A tous ces problèmes générateurs de violence et de terrorisme, le chef du gouvernement n’a pas répondu. Son discours relevait de soucis à l’échelle sectaire et non pas nationale.
On se demande d’où viennent les financements de ces terroristes et autres anciens délinquants et marginaux qui s’érigent en LPR. Je n’ai pas senti une réelle intention de les confronter. Pis, je pense que le laxisme et la manipulation des esprits servent à détourner les Tunisiens de leurs véritables problèmes.
Les forces de l’ordre ont la capacité de lutter efficacement contre la violence et le terrorisme si seulement elles reçoivent des instructions claires. Le gouvernement dispose de la sécurité, des équipements, de la loi, des prisons, pour asseoir son pouvoir et préserver les institutions de l’Etat de milices et de groupes de sécurité parallèles, mais faut-il qu’il le veuille.

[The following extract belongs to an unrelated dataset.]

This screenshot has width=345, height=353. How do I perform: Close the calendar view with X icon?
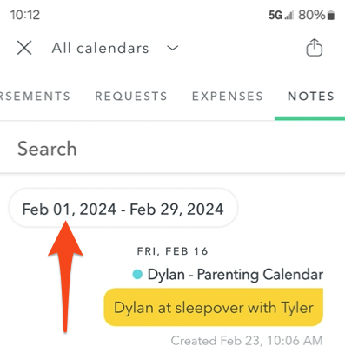pyautogui.click(x=24, y=48)
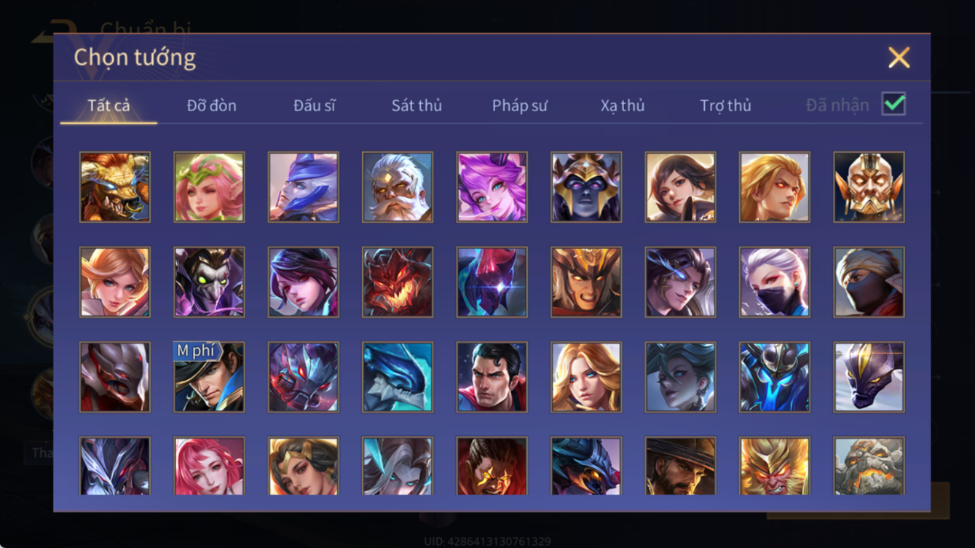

Ne pas sévir, c’est permettre la déliquescence et la destruction des institutions étatiques et la banalisation de la violence et du terrorisme au profit de groupuscules sectaires. Mais la Tunisie est plus grande que toutes ces parties et tous les partis.
Maintenant, on ne parle plus de révolution et de ses objectifs, mais de prémunir les institutions étatiques. On ne parle plus de développement régional, d’emploi, de droits sociaux, de santé et d’éducation, mais uniquement de préservation de l’Etat.